> THE EXERCISE
Reproduce the part of the entries that opens with the line containing "You are a GUI" and runs through the end of the entries, swapping "click action" for "tap action" and leaving everything else unchanged.

^^^^^^^^

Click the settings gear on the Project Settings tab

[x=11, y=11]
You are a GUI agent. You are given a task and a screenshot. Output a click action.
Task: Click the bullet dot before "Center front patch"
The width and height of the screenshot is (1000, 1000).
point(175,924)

^^^^^^^^

> RESPONSE
You are a GUI agent. You are given a task and a screenshot. Output a tap action.
Task: Click the bullet dot before "Center front patch"
The width and height of the screenshot is (1000, 1000).
point(175,924)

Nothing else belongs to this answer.